Blog post Part of series: Artificial Intelligence in educational research and practice
Evaluating authentic assessments and academic integrity in the age of generative AI
The rapid evolution of generative artificial intelligence (GenAI) technologies, such as ChatGPT and Claude, is prompting urgent reflections across the education sector. While much of the early discourse focused on concerns about plagiarism or cheating (Lee et al., 2024), there is a need to explore how GenAI challenges the core assumptions of assessment design – especially in higher education settings.
Authentic assessments such as Dragon’s Den-type presentations, or live projects, have typically been considered more resilient to academic misconduct because they require students to draw from personal experience, engage with real-world scenarios and produce bespoke outputs (Sotiriadou et al., 2020).
This blog post focuses on our study (Kofinas et al., 2025) suggesting that authentic assessments are not a panacea against the challenges that GenAI poses.
Authentic assessments alone are not enough
A key takeaway from our research is that utilising authentic assessments alone would not ensure academic integrity in a GenAI-rich environment. This challenges the widespread assumption that authentic tasks are inherently resistant to misconduct (Arnold & Croxford, 2025). Students can use GenAI to generate reflections, analyse case studies, or simulate project-based work with astonishing fluency. Furthermore, this can be done without any means for the academics involved to detect unequivocally the involvement of AI (Spennemann et al., 2024). As educators, we must therefore ask not just what students produce, but how they produce it – and how we can assess that process meaningfully.
Human judgment, AI detection and the problem of false positives
‘GenAI is not merely a new technology that may lead to plagiarism or third-party writing; it represents a shift in how knowledge is created, synthesised and communicated.’
Another concern we highlight in the paper is the risk of misjudging how AI was used in an assessment. As some institutions turn to detection tools or rely on educators’ intuition, we warn against overreliance on either approach. Our research points to the real possibility of both false positives – wrongly accusing a student of using AI when they did not – and false negatives – failing to detect AI use when it was relied upon. Both outcomes are problematic – undermining trust in the system, putting students at risk, and leaving educators uncertain about how to respond fairly.
Essentially, GenAI is not merely a new technology that may lead to plagiarism or third-party writing; it represents a shift in how knowledge is created, synthesised and communicated.
From product to process: A paradigmatic shift in assessment
In response, we propose that higher education must reconsider the underlying goals and design of assessments. Instead of focusing on the final product (a written essay, a project report, and so on), we argue for a renewed emphasis on the process of learning and the relevance of assessments in assessing this learning (Kofinas et al., 2025).
This would mean moving away from purely written, asynchronous assessments towards more interpersonal, synchronous assessments – such as live presentations, oral examinations, reflective interviews and collaborative work. These formats make it more difficult to delegate the task to an AI system, but, more importantly, they also help to develop key employability skills that go beyond content knowledge.
Looking forward: Embracing change with purpose
We are advocating that GenAI offers enormous potential for supporting learning, sparking creativity, and reducing inequalities – if used thoughtfully.

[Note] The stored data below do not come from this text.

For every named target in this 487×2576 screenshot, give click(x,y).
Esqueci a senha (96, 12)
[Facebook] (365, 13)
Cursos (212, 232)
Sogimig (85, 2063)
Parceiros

But we must confront the reality that traditional notions of academic integrity, assessment fairness and individual authorship are all currently being redefined.
As educators, we have a responsibility to rethink our assessment design – not by reverting to surveillance or suspicion, but by rethinking what we value in higher education and how we measure it.
This blog post is based on the article by Alexander Kofinas, Crystal Han-Huei Tsay and David Pike, published in the British Journal of Educational Technology. Ìý
References
Arnold, L., & Croxford, J. (2025). Is it time to stop talking about authentic assessment? Teaching in Higher Education, 30(3), 735–743.
Kofinas, A. K., Tsay, C. H., & Pike, D. (2025). The impact of generative AI on academic integrity of authentic assessments within a higher education context. British Journal of Educational Technology, 56(6), 2522–2549.
Lee, V. R., Pope, D., Miles, S., & Zárate, R. C. (2024). Cheating in the age of generative AI: A high school survey study of cheating behaviors before and after the release of ChatGPT. Computers and Education: Artificial Intelligence, 7, 100253.
Sotiriadou, P., Logan, D., Daly, A., & Guest, R. (2020). The role of authentic assessment to preserve academic integrity and promote skill development and employability. Studies in Higher Education, 45(11), 2132–2148.
Spennemann, D. H. R., Biles, J., Brown, L., Ireland, M. F., Longmore, L., Singh, C. L., Wallis, A., & Ward, C. (2024). ChatGPT giving advice on how to cheat in university assignments: How workable are its suggestions? Interactive Technology and Smart Education, 21(4), 690–707.